Sur scène, Brutus s’effondre. César retrouve la scène pour l’aider à se relever, et les acteurs saluent le public sous les applaudissements. Seulement pour eux, il n’y aura pas de célébration dans les loges ni ailleurs car la pièce est jouée par des détenus, invités à regagner promptement leur morne cellule au terme de la représentation. Retour en arrière, six mois plus tôt, et passage au noir et blanc : un metteur en scène annonce que la future pièce à préparer est Jules César de Shakespeare – choisie par les frères Taviani –, le casting débute et découle sur la présentation des détenus/acteurs, nous informant sur leur peine et les délits commis, allant du trafic de drogue à l’homicide. Alors qu’aux premiers abords, les frères Taviani laissent supposer qu’ils filment les répétitions de la pièce au sein de la prison, il apparaît qu’ils sont en réalité en train de mettre en scène la pièce dans l’enceinte carcérale, à l’aide des détenus qui joueront plus tard sur les planches.
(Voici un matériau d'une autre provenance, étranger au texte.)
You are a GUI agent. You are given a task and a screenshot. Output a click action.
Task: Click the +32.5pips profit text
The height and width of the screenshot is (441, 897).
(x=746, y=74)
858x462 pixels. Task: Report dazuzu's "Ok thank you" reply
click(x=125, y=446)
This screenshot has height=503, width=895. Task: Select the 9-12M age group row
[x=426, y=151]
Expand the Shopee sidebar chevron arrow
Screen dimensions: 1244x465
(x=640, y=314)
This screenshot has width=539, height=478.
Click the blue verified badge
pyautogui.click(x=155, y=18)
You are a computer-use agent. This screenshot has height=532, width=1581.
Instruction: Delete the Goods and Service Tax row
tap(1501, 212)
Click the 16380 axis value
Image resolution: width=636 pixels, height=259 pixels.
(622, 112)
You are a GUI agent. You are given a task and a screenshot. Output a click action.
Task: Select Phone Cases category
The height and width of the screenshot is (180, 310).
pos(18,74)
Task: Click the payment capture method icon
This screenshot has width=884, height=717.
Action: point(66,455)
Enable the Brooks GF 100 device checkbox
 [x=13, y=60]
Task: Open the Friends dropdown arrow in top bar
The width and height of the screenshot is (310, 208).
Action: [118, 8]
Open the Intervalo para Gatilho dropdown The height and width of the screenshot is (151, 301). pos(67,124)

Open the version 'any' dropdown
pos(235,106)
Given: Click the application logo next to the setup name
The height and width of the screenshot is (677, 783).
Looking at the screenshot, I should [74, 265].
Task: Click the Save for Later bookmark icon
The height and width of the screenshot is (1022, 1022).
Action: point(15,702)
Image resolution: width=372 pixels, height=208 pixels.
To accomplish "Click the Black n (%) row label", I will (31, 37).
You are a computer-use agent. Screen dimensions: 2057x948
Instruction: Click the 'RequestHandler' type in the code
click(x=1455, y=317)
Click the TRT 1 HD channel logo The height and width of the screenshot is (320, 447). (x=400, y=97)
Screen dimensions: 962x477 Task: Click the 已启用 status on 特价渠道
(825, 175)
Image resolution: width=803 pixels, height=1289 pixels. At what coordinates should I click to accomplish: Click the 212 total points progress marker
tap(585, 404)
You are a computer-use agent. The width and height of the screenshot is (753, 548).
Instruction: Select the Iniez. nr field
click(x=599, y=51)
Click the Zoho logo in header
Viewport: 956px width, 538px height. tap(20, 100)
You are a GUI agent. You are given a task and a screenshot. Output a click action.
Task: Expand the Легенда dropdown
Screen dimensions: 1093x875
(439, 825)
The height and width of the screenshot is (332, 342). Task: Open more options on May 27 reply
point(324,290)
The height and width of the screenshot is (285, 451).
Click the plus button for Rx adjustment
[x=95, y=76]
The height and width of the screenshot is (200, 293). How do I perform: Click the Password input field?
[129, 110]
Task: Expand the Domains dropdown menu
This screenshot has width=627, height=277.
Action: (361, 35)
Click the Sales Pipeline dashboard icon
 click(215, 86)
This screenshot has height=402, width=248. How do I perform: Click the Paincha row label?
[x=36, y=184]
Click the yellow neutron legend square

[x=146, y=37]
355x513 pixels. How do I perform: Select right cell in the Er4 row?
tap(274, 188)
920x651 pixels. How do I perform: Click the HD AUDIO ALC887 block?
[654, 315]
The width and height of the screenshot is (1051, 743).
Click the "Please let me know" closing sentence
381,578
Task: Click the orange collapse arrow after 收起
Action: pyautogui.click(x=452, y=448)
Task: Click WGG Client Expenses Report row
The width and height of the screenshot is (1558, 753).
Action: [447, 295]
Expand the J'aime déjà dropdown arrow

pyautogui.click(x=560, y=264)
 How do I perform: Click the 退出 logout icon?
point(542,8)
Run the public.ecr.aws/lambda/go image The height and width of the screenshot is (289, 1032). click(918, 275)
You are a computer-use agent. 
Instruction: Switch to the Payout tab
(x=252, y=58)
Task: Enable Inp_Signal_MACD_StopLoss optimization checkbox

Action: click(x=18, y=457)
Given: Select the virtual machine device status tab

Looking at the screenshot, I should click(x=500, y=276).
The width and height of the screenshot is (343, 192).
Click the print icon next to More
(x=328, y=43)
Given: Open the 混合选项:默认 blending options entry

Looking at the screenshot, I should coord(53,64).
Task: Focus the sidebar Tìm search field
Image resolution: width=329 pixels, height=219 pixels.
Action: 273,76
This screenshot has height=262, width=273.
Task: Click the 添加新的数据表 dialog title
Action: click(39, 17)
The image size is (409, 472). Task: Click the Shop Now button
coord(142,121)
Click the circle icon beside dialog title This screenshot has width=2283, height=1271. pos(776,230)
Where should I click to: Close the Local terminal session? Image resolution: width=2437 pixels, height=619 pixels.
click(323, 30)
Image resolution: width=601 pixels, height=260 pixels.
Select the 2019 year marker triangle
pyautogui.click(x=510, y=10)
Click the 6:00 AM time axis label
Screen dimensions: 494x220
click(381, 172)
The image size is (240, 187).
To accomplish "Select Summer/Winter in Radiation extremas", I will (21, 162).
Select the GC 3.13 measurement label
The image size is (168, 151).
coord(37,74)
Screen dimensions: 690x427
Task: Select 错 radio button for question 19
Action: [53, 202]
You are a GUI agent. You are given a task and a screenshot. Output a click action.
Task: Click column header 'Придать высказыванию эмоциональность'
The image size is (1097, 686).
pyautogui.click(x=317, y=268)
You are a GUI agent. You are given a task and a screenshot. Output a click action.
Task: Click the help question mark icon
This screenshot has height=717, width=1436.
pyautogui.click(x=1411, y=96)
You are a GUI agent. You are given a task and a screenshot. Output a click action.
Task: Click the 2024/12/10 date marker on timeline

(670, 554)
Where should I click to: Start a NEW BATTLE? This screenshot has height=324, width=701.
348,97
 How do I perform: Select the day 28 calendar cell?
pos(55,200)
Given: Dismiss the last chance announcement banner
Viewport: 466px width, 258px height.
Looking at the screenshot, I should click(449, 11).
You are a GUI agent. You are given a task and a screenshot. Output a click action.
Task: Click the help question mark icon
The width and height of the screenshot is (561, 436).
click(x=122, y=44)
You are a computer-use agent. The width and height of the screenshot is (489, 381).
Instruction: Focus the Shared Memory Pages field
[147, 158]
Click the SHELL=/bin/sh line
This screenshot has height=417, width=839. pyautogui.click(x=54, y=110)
Le principe aurait pu être fabuleux si seulement les cinéastes ne captaient pas par la même occasion des bribes de réalité apportées par les détenus au fil des dialogues, de leurs hésitations et révélations personnelles – tous ces éléments de l’ordre du réel, du non fictif, passent par le prisme de la fiction. Jouer avec les frontières de la fiction et de la réalité est un concept intéressant, mais elle réduit la puissance du sujet ici. Un élément important échappera aussi aux spectateurs non italophone : chaque détenu s’exprime dans le dialecte de sa région, ajoutant une couche de singularité à l’entreprise.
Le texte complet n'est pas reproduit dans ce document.